Suppose that for any $-1\leq x\leq 1$, $|ax^2+bx+c|\leq 1$. Find the maximum possible value of $|a|+|b|+|c|$.
My attempts:
It is suffices to find the maximum value of $|a|+|b|+|c|$ if for any $-1\leq x\leq 1$, $(ax^2+bx+c)^2\leq 1$. I inserted $x=-1, x=0, x=1$, and I got that $c\leq 1, a+c\leq 1, a+b+c\leq 1$. How to continue? Or maybe it is not ppssoble to solve the problem with my attempts? Any solution?
On
Hint: We have $$-1\le a+b+c\le 1$$ and $$|c|\le 1$$ and $$-1\le a-b+c\le 1$$ Multiplying $$-1\le a+b+c\le 1$$ by $(-1)$ we get
$$-1\le -a-b-c\le 1$$ adding this to $$-1\le a+b+c\le 1$$ we get
$$-2\le -2b\le 2$$ so $$|b|\le 1$$ The last $$|a|$$ is for you!
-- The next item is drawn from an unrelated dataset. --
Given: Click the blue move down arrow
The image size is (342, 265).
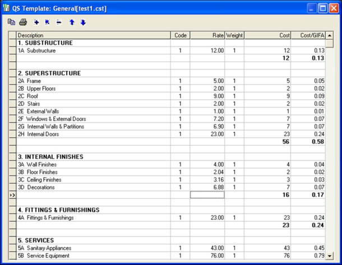Looking at the screenshot, I should click(x=83, y=22).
Second solution: Plugging $$x=0,x=-1,x=1$$ we get $$|c|\le \epsilon,|a+b+c|\le \epsilon,|a-b+c|\le \epsilon$$ we get $$-2\epsilon \le -2c\le 2\epsilon$$ $$-\epsilon \le a+b+c\le \epsilon$$ $$-\epsilon\le a-b+c\le \epsilon$$ doing the same like above and using that $$|a|+|b|=|a-b|$$ we get $$|a|+|b|+|c|\le 4\epsilon$$.
Let $f(x)=ax^2+bx+c$.
Thus, $$f(1)=a+b+c$$, $$f\left(-1\right)=a-b+c$$ and $$f(0)=c,$$ which gives $$a=\frac{1}{2}f(1)+\frac{1}{2}f(-1)-f(0),$$ $$b=\frac{1}{2}f(1)-\frac{1}{2}f(-1).$$ We can assume that $a\geq0$ and since we can always change $x$ at $-x$, we can assume also that $b\geq0.$
Now, if $c\geq0$ we obtain: $$|a|+|b|+|c|=a+b+c=f(1)\leq1.$$
Let $c<0$.
Thus, $$|a|+|b|+|c|=a+b-c=f(1)-2f(0)\leq3.$$ The equality occurs for the Chebyshov's polynomial $f(x)=2x^2-1,$
which says that $3$ is a maximal value.